WRITTEN TASK:
Retype the listing below line for line, leaving every character as it stands.

Data on locating visible targets:
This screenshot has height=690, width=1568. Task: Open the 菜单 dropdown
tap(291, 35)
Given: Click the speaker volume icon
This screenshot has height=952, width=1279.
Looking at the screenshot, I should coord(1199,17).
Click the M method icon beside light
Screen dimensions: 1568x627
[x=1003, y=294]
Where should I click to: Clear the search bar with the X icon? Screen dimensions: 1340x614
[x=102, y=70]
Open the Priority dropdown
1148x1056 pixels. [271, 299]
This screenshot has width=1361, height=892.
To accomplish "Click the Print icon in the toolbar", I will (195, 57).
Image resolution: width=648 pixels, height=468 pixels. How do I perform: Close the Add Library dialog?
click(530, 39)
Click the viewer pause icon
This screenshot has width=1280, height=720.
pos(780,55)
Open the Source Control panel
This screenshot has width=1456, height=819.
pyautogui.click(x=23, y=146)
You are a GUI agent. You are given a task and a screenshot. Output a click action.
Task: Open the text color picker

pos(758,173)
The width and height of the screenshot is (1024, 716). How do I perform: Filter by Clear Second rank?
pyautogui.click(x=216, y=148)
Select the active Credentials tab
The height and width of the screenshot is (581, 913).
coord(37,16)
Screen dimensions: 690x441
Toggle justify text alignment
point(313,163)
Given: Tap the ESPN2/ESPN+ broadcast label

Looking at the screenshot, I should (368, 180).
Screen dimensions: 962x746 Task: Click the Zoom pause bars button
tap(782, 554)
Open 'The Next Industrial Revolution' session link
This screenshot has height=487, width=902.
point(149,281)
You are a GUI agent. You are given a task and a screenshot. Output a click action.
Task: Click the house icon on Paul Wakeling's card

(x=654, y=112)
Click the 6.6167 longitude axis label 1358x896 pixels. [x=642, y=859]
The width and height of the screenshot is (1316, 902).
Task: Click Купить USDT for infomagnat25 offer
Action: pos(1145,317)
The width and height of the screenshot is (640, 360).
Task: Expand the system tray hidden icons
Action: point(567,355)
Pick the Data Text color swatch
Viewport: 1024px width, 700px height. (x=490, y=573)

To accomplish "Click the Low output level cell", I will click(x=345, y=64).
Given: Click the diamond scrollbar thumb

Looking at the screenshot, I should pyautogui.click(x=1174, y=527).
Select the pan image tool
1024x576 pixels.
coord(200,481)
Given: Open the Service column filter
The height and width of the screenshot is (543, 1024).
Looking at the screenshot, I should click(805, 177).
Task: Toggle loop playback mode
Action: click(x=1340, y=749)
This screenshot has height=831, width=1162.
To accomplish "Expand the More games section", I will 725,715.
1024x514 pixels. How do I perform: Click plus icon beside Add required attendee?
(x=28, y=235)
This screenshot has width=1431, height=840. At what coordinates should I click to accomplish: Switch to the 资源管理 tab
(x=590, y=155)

ANSWER TO THE EXERCISE:
This screenshot has height=690, width=1568. Task: Open the 菜单 dropdown
tap(291, 35)
Given: Click the speaker volume icon
This screenshot has height=952, width=1279.
Looking at the screenshot, I should coord(1199,17).
Click the M method icon beside light
Screen dimensions: 1568x627
[x=1003, y=294]
Where should I click to: Clear the search bar with the X icon? Screen dimensions: 1340x614
[x=102, y=70]
Open the Priority dropdown
1148x1056 pixels. [271, 299]
This screenshot has width=1361, height=892.
To accomplish "Click the Print icon in the toolbar", I will (195, 57).
Image resolution: width=648 pixels, height=468 pixels. How do I perform: Close the Add Library dialog?
click(530, 39)
Click the viewer pause icon
This screenshot has width=1280, height=720.
pos(780,55)
Open the Source Control panel
This screenshot has width=1456, height=819.
pyautogui.click(x=23, y=146)
You are a GUI agent. You are given a task and a screenshot. Output a click action.
Task: Open the text color picker

pos(758,173)
The width and height of the screenshot is (1024, 716). How do I perform: Filter by Clear Second rank?
pyautogui.click(x=216, y=148)
Select the active Credentials tab
The height and width of the screenshot is (581, 913).
coord(37,16)
Screen dimensions: 690x441
Toggle justify text alignment
point(313,163)
Given: Tap the ESPN2/ESPN+ broadcast label

Looking at the screenshot, I should (368, 180).
Screen dimensions: 962x746 Task: Click the Zoom pause bars button
tap(782, 554)
Open 'The Next Industrial Revolution' session link
This screenshot has height=487, width=902.
point(149,281)
You are a GUI agent. You are given a task and a screenshot. Output a click action.
Task: Click the house icon on Paul Wakeling's card

(x=654, y=112)
Click the 6.6167 longitude axis label 1358x896 pixels. [x=642, y=859]
The width and height of the screenshot is (1316, 902).
Task: Click Купить USDT for infomagnat25 offer
Action: pos(1145,317)
The width and height of the screenshot is (640, 360).
Task: Expand the system tray hidden icons
Action: point(567,355)
Pick the Data Text color swatch
Viewport: 1024px width, 700px height. (x=490, y=573)

To accomplish "Click the Low output level cell", I will click(x=345, y=64).
Given: Click the diamond scrollbar thumb

Looking at the screenshot, I should pyautogui.click(x=1174, y=527).
Select the pan image tool
1024x576 pixels.
coord(200,481)
Given: Open the Service column filter
The height and width of the screenshot is (543, 1024).
Looking at the screenshot, I should click(805, 177).
Task: Toggle loop playback mode
Action: click(x=1340, y=749)
This screenshot has height=831, width=1162.
To accomplish "Expand the More games section", I will 725,715.
1024x514 pixels. How do I perform: Click plus icon beside Add required attendee?
(x=28, y=235)
This screenshot has width=1431, height=840. At what coordinates should I click to accomplish: Switch to the 资源管理 tab
(x=590, y=155)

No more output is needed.